Since these vaccines are based on predictions of the evolution of virus strains, mismatches occur quite frequently – which explains why the development of a universal vaccine, capable of tackling all variations of the virus, has been high of researchers’ agendas for years. Most recently in 2015, the strain has changed at last minute, making the vaccine less effective than initially expected.
A new study conducted on mice has just brought researchers at the United States’ National Institute of Allergy and Infectious Diseases (NIAID) one step closer to this achievement. By presenting a cocktail of flu proteins to the immune system, the team found out that they can induce immunity to strains that the animals have never encountered.
‘For a decade or more, it has been a big dream of the influenza community to develop a universal influenza vaccine, one that would provide you protection against multiple current or future strains of influenza, whether they are from humans or animals,’ study researcher Jeff Taubenberger, a pathologist and infectious-disease specialist at NIAID, said. ‘What we have done is design a strategy where you don’t have to think about matching the vaccine antigen to the virus at all.’
To get to this result, the team used a virus-like particle vaccine cocktail that expressed four of the 16 common H proteins (H1, H3, H5 and H7). H1 and H3 have been the major causes of human seasonal flu since 1918, while H5 and H7 have caused flu outbreaks among bird populations which had pandemic potential.
‘What we got was really kind of unexpected and kind of remarkable,’ Taubenberger said. ‘Almost all of the animals that received the novel vaccine survived, including mice infected with the 1918 influenza virus, H5N1 or H7N9 bird influenza viruses, and importantly mice that were challenged with viruses that expressed hemagglutinin subtypes that were not in the vaccine at all, viruses that expressed H2, H6, H10, and H11. You are challenging the mice with viruses that have a completely different protein on its surface that are not in the vaccine, so the mice should theoretically not have immunity to it.’
About 95 percent of the mice administered with the mix were found to be protected against the eight strains of flu tested. This level of protection surpassed the expectations of the team, to the point that they are still unsure how it even works. Unlike in other vaccines, it would seem that the antibody response is not the main reason the new spray works: T cells, a type of white blood cell, might also be playing a role, according to Taubenberger.
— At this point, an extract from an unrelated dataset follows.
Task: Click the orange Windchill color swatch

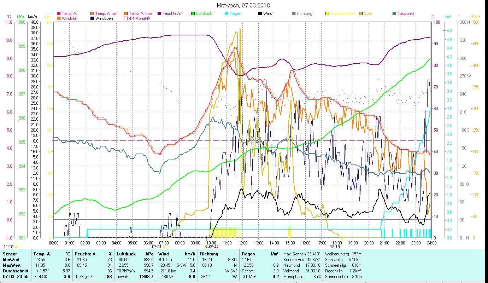Action: click(58, 18)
The researchers are now investigating how the vaccine works, and they already demonstrated that it was effective for at least 6 months. They’re also testing it in ferrets, which are the animals most often used to mimic how humans catch and resist the flu. If those tests show promising results, human safety trials for the new vaccine could begin next year, with clinical trials for effectiveness starting the year after that, Taubenberger said.